At that point, Philadelphia was shooting 8-for-34 (23.5%) in the paint, an unheard of level of bricklaying in a league where the average conversion rate is about 56% from those ranges. For that, give a good deal of credit to unsung hero Nicolas Claxton for the job he did in a pinch on Philadelphia’s MVP candidate Joel Embiid after Andre Drummond was hit with three personal fouls in eight first quarter minutes. When Brooklyn’s erratic third-year sub checked in, the Nets lead was a mere five points. But then the Nets closed the frame with a 14-2 run, with the bullyball master Embiid, despite a 65-pound weight advantage over Claxton, misfiring on both his field goal attempts in that span. Embiid took another 0-for-2 collar in the second quarter against Claxton, though he did add five more free throws to his pile of 15 on 19 attempts for the half.
After the game, Sixers Head Coach Doc Rivers bemoaned his team’s inability to match the Nets’ physicality, which is exactly what his Brooklyn counterpart Steve Nash has often charged his club with on all these nights during their slide down the standings. The Nets were often the softer team, too small and prone to breakdowns to slow down a top-flight offense like Philly’s.
Brooklyn looked anything but on Thursday. You could see it from someone like backup guard Goran Dragic, who would routinely hit Embiid first before a screen could free him up as he moved across the paint, and then stepped in front of the freight train to take a charge late in the second quarter. In general, the Nets’ defenders helped when appropriate but then also expended the energy to rotate out hard to contest Philly’s three-point shooters. It was these little and big things that had been mostly missing from the Nets’ defense during their slump.
The Nets (34-33) are still looking like a play-in round candidate, but they gave themselves a little breathing room with the upset, as they are now two games up in the race to stay out of having to win two games from the 9/10 seeds and are 3.5 games ahead of 11th-place Washington.

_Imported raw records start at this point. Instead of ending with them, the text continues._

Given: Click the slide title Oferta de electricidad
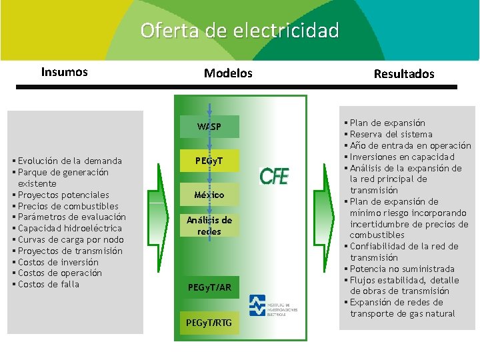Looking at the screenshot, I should [239, 31].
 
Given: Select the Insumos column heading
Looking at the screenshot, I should [65, 72].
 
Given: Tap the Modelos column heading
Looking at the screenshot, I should [228, 73].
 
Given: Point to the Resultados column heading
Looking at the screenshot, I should [404, 74].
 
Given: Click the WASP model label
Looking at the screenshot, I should [209, 127].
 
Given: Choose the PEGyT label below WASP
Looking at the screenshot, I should [209, 161].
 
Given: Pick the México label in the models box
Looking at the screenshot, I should [209, 195].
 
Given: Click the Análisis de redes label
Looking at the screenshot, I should [209, 226].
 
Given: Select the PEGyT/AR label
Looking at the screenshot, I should [209, 288].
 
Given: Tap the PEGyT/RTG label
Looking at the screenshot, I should [209, 323].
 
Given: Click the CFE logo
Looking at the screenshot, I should [274, 176].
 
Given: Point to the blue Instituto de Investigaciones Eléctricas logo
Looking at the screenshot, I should [257, 305].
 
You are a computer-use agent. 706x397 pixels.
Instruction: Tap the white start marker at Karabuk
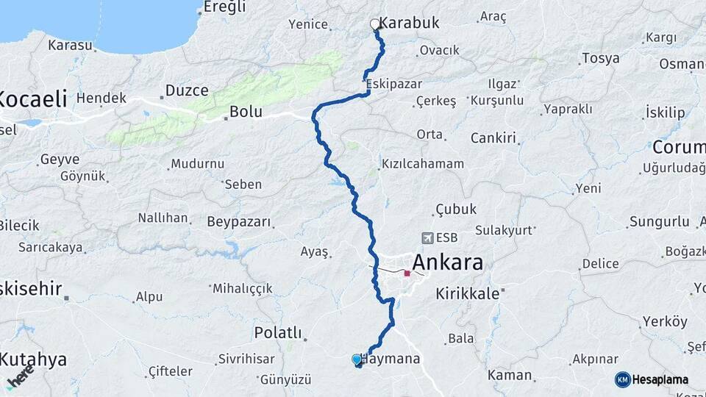[375, 24]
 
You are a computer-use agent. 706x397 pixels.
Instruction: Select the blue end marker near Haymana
[357, 360]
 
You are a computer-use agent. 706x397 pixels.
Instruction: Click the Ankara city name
[447, 262]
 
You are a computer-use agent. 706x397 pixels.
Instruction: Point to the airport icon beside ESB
[427, 237]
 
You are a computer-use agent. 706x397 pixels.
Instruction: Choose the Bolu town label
[246, 112]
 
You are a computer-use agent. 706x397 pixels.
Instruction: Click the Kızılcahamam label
[422, 163]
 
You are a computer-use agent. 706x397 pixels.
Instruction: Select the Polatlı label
[278, 333]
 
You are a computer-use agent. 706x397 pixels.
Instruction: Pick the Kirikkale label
[468, 293]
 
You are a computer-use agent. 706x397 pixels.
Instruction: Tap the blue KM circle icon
[622, 379]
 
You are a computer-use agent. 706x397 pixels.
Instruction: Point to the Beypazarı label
[239, 221]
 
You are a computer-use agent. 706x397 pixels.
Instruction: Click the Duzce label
[186, 90]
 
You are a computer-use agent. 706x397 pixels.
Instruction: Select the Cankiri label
[494, 137]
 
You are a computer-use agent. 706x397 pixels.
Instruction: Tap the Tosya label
[600, 58]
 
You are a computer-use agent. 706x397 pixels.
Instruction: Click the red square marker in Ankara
[407, 273]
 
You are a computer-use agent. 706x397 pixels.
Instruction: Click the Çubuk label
[456, 209]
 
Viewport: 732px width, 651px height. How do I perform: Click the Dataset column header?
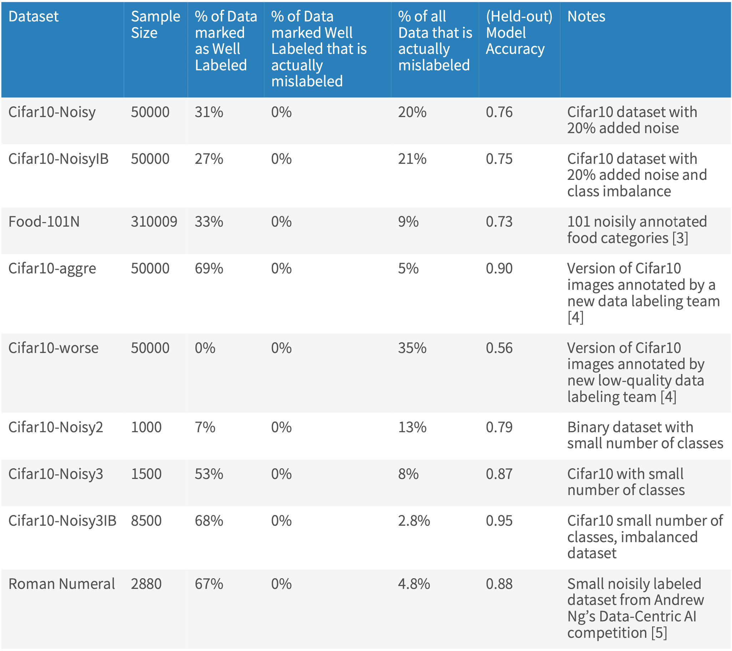pyautogui.click(x=33, y=16)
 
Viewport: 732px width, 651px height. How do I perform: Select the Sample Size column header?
pyautogui.click(x=155, y=24)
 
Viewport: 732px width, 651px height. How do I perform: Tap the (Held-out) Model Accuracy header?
pyautogui.click(x=519, y=32)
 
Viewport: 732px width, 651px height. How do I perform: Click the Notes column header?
pyautogui.click(x=586, y=16)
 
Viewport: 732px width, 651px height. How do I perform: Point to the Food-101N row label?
pyautogui.click(x=44, y=222)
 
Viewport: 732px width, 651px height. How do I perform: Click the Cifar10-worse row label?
pyautogui.click(x=53, y=348)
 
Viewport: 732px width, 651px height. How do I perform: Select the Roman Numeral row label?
pyautogui.click(x=61, y=584)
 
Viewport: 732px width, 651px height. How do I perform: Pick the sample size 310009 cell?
pyautogui.click(x=154, y=222)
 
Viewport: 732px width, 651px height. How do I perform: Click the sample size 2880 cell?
pyautogui.click(x=146, y=584)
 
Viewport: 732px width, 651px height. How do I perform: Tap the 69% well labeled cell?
pyautogui.click(x=209, y=268)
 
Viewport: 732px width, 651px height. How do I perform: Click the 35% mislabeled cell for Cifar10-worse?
pyautogui.click(x=412, y=348)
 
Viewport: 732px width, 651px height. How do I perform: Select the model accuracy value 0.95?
pyautogui.click(x=499, y=521)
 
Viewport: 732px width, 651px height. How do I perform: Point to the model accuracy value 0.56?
pyautogui.click(x=499, y=348)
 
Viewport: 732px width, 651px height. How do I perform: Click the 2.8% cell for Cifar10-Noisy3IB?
pyautogui.click(x=414, y=521)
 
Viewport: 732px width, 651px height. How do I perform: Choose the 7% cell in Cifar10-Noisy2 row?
pyautogui.click(x=205, y=427)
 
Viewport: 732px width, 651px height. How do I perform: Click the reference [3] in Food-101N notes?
pyautogui.click(x=680, y=238)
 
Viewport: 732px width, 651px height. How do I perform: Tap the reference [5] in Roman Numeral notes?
pyautogui.click(x=659, y=632)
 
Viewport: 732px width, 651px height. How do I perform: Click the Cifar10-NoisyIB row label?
pyautogui.click(x=58, y=159)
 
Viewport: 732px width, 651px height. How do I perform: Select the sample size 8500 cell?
pyautogui.click(x=146, y=521)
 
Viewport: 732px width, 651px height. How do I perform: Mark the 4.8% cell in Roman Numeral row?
pyautogui.click(x=414, y=584)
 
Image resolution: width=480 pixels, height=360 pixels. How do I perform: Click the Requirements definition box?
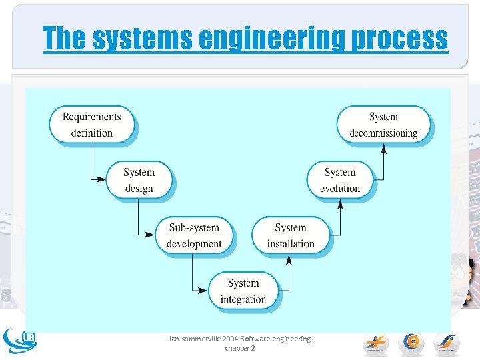91,125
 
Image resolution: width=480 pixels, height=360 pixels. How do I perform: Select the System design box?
139,180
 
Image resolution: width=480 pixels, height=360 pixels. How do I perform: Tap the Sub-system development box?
194,235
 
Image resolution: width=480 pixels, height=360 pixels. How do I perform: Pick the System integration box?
243,291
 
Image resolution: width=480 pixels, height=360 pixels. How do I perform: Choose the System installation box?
290,235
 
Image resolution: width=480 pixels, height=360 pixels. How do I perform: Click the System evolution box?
340,180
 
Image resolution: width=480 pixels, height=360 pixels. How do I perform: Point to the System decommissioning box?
383,125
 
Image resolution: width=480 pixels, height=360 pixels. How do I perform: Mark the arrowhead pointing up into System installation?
289,260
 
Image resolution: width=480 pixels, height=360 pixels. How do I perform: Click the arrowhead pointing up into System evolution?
340,204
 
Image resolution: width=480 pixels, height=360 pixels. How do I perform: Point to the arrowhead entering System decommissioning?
383,149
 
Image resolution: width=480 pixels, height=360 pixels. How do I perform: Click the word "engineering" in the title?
273,39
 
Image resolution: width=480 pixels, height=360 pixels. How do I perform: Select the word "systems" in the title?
142,39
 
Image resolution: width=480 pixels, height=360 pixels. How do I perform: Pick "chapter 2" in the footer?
240,348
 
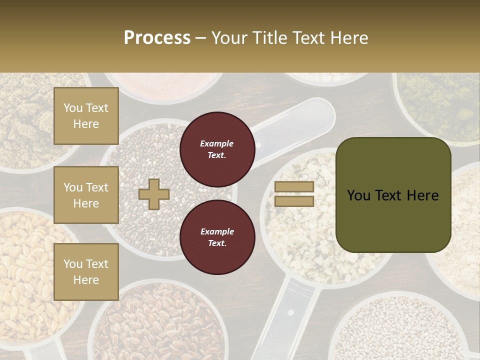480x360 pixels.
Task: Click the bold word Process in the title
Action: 157,38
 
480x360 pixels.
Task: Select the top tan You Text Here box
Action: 86,116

As sound as this win was for the Nets, though, it will all be for naught if they can’t build on the defensive foundation they established in Philadelphia when they take on their intra-borough rival Knicks on Sunday afternoon at Barclays Center.
We always knew that when Irving and Durant could share the court, this team would score in bunches. Aside from the availability of their stars, the only open question was whether they had it in them to get the necessary stops to win big games.
Unfortunately, we’ve only seen rare glimpses of such a defensive mentality. Maybe when three-time NBA All-Star Simmons is ready to some of Bruce Brown’s minutes and if Irving can be freed from the vaccine mandate to play all the games—and then play them at Thursday’s level of engagement--the Nets will finally lay rest to all doubts.